Some potential limitations of our study should be discussed. First, although only 74 patients were included in the present study, a strength of the study is that we used linear mixed models. These do not only model the correlation between repeated measures of the same patient, they also assess fluctuations in postoperative pain over time. Second, although others investigated effects of occupation and/or level of education [19, 23, 40, 41], SF-36 [24], and heart rate and blood pressure [36] on postoperative pain, we were not able to include these variables in our model, because these variables were not reported in a consistent way in the patient files. Third, one single orthopaedic surgeon performed all surgical procedures which reduces variation in operative technique, however, could potentially mask systematic faults in surgical technique or surgical approach. Fourth, the indication of THA could be questioned in patients who do not need any preoperative pain medication. In our study, 50 out of 76 reported to use preoperative pain medication. National and international evidence-based guidelines for hip and knee OA recommend to start with (a combination of) conservative treatments.

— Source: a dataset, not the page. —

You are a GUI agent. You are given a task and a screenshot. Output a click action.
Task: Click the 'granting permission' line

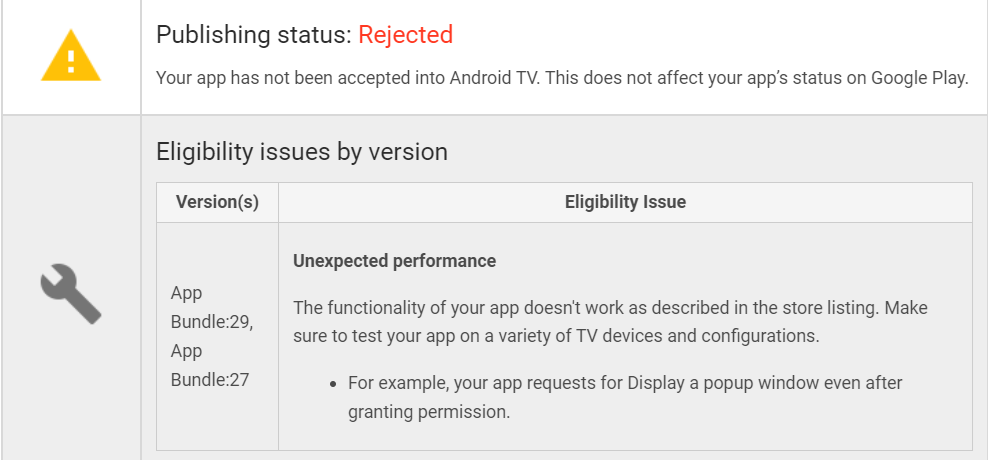point(429,411)
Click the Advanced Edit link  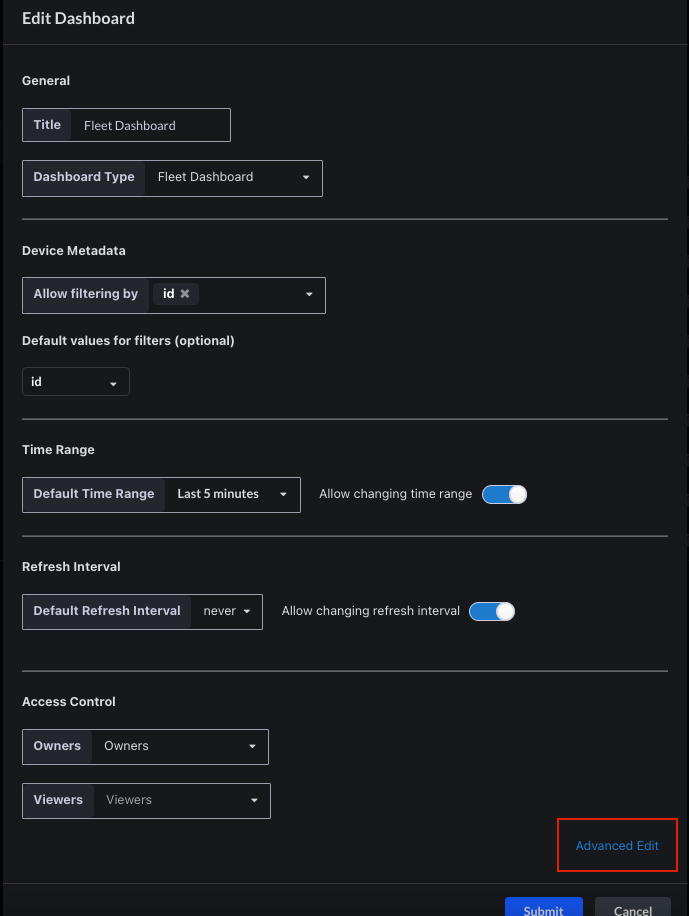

Despite the recommendation in guidelines to start with conservative treatments and only use surgical intervention if a patient does not respond sufficiently to conservative treatment options, the use of conservative treatments in daily practice is suboptimal [44,45,46,47]. It has been shown that conservative treatments were not fully exploited in 81% of the patients who were referred to specialized knee/hip OA outpatient clinics [44]. Even worse, a recent study showed that only 10% of the patients in orthopaedic practice received all recommended non-surgical treatments before surgery [48].

A qualitative systematic review of Ip and others [36] identified factors associated with postoperative pain and analgesic consumption. Type of surgery was an important predictive factor for postoperative pain. This suggests that results of our study are applicable for primary THA. Furthermore, this could be another reason for the discrepancy between different studies describing postoperative pain after different types of surgery, besides differences in the pain protocol used.

Conclusion

Only preoperative use of pain medication and preoperative neuropathic pain were associated with increased postoperative pain after primary THA in a fast-track setting, including a multimodal pain protocol which was developed to reduce acute postoperative pain to enable quick mobilization and rehabilitation. This knowledge provides further details for optimization of postoperative pain management and preoperative patient education.